Şu sokak köpekleri gerçekten ilginç hayvanlardır. Onlarınkine "karşılıksız sevda" bile diyebilirsiniz. Kovuldukları, kovalandıkları sokaklarına tekrar dönebilmek için can atarlar. Yeniden "bedava bekçilik" için koşturur; kıyıda köşede ne bulurlarsa ona da razı olurlar. Hatta, hepten aç kalma pahasına görevlerini ifa ederler.

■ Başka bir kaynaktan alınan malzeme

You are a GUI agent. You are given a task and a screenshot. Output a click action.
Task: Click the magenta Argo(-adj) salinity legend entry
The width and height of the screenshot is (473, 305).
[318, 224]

Yaratan onların genlerine şunu yerleştirmiş bir kere: Efendine(insan oluyor) kayıtsız şartsız hizmet edeceksin. Onlar da efendilerine (insan oluyor) azat kabul etmez köleler gibi "hizmete" devam ederler.

Sokak köpeklerinin daha nice "faziletleri" vardır ama biz lafı uzatmayalım. 

Gelelim, bu "kahramanlarla" blog yazarlarının berzerliğine... Biz blog yazarları da, iki satır yazı yazmamıza izin verilmiş şu kıyıcık yerde, kendimizce bir şeyleri bekliyor ve bir ülkenin gidişatına yön veriyoruz, sanıyoruz...

Yazdığımız blog bazen otuz kırk, bazan yüz iki yüz; nadiren de binlerle okunuyor ama gelin görün ki, tüm ülke yazdığımızı okumuş ve bütün 'gerçekleri' öğrenmiş gibi, için için kasılıyoruz.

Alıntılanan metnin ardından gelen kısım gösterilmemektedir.